### TO-DO LIST
1: Reproduce everything in the rose garden article from "The Rose Fitzgerald" down to "Victorian-style ornamental fence.", word for word.
2: Pick up the article on the Rose Kennedy garden groundbreaking after its last sentence and continue it.

### QUOTED PASSAGE
┌──

NO WRITER ATTRIBUTED

BOSTON--City officials and members of the Kennedy family joined yesterday to break ground for a rose garden dedicated to the matriarch of the clan, Rose Kennedy.

"It will be in memory of a woman and a family who have given not only to this city but to this whole country," said Mayor Raymond L. Flynn.

The small waterfront park planned near Faneuil Hall Marketplace is several blocks from the North End house in which Kennedy was born in 1890, said her daughter, Eunice Kennedy Shriver.

"My mother's life will stamp the character of this park," she said. "So it must always serve families old and young."

The Rose Fitzgerald Kennedy Garden, located on an acre of ground next to Christopher Columbus park, will cost $690,000 and feature a round, polished granite fountain and granite paved areas surrounded by wooden benches.

Several paths radiating from the central fountain will be bordered by pear trees and rose bushes. The garden will be encircled by a Victorian-style ornamental fence.

Also attending the ceremony under a blue-and-white striped tent were Rose Kennedy's grandson Joseph P. Kennedy II, who is a Democratic candidate in the Eighth Congressional District race, and Steven Coyle, director of the Boston Redevelopment Authority, which is building the park.

└──

### DATA PROVIDED
┌──

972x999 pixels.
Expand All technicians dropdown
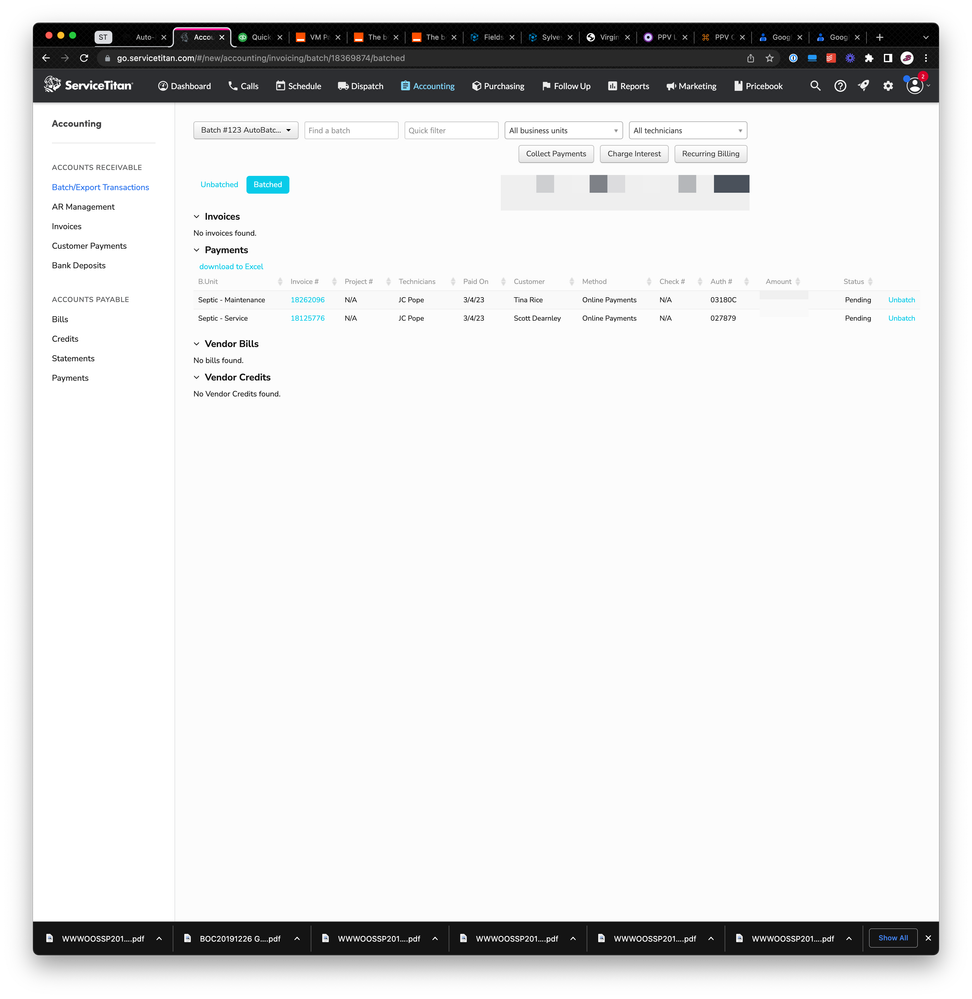(688, 131)
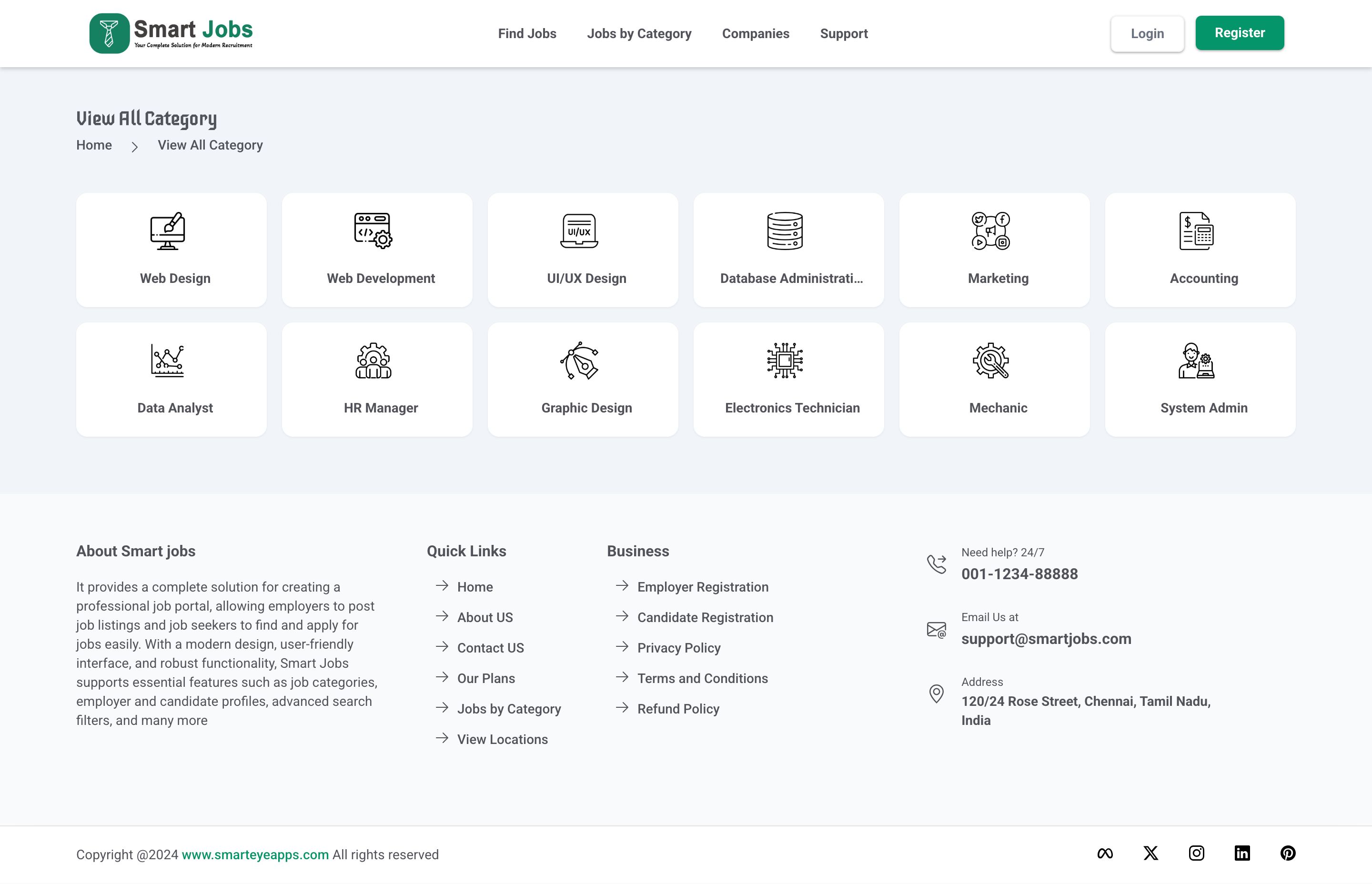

└──

### ANSWERS TO EACH TASK
1:
The Rose Fitzgerald Kennedy Garden, located on an acre of ground next to Christopher Columbus park, will cost $690,000 and feature a round, polished granite fountain and granite paved areas surrounded by wooden benches.

Several paths radiating from the central fountain will be bordered by pear trees and rose bushes. The garden will be encircled by a Victorian-style ornamental fence.

2:
Kennedy, 96, has been in frail health in recent years and lives at the family compound at Hyannis Port. She did not attend.

City officials also dedicated a park yesterday at the former Charlestown Navy Yard, which is being converted to offices and housing.

Shipyard Park Phase 3, a $2 million project, will add a treelined promenade bordering the present Shipyard Park in the Charlestown section, where the historic USS Constitution is berthed. The project also includes development of a 300-foot-long dock that can accommodate water taxi service in Boston Harbor.

The dedication ceremonies were held during Boston's second annual Harborpark Day. Harborpark is the ongoing project to improve the city's waterfront and includes plans to build an eight-mile-long public walkway and park land along the harbor.